Eurospin Italia, Italy’s largest discount retailer with around 950 outlets across the country and also in Slovenia, is under official investigation over its allegedly illegal treatment of suppliers.
The group is the first retail operator in Italy to be cited in such a way and be suspected of breaching the rules of Article 62, a new set of laws introduced in 2013 to regulate contractual agreements between suppliers and retail buyers.
The Italian Competition Authority (ICA), which was granted new powers to monitor the food supply chain when Article 62 was ratified, confirmed it had launched the investigation into the arrangement of “unjustifiably burdensome” payments that Eurospin allegedly demanded of its suppliers on a semi-annual basis, apparently for “no service provided” in return.

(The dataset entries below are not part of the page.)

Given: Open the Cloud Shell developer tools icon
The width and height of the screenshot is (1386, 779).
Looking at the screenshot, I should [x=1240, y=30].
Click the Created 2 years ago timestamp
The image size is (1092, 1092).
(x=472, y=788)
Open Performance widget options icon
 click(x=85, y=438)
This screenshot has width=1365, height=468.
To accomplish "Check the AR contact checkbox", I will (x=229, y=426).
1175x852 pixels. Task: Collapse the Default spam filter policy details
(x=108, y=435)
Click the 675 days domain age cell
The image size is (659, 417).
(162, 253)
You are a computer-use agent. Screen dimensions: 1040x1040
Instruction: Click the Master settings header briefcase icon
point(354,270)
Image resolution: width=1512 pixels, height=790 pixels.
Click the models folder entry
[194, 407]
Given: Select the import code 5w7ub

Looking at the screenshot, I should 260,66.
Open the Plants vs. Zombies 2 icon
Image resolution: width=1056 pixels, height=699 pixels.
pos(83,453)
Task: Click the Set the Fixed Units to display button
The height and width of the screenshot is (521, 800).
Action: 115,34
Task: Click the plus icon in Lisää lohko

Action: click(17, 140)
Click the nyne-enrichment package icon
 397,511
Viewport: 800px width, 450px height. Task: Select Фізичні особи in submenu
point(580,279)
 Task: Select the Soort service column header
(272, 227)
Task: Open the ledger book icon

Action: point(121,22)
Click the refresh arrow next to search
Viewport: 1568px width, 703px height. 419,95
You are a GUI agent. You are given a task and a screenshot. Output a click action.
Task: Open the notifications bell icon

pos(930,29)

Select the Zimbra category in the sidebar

It also revealed that ICA representatives and members of Italy’s Guardia di Finanza police force had conducted inspections at the retailer’s offices and would conclude their investigation at the end of March 2015.
Last year, Eurospin’s annual sales increased to €3.87bn from €3.5bn in the previous 12 months. Its net profit for 2013 was €152m, up from €130m in 2012.
ICA can impose substantial financial penalties as high as €500,000 on those companies that fall foul of the new regulations by failing to adhere to mandatory payment terms.
Fines of up to €20,000 can be imposed on companies failing to meet the regulation’s requirements as far as contractual elements are concerned.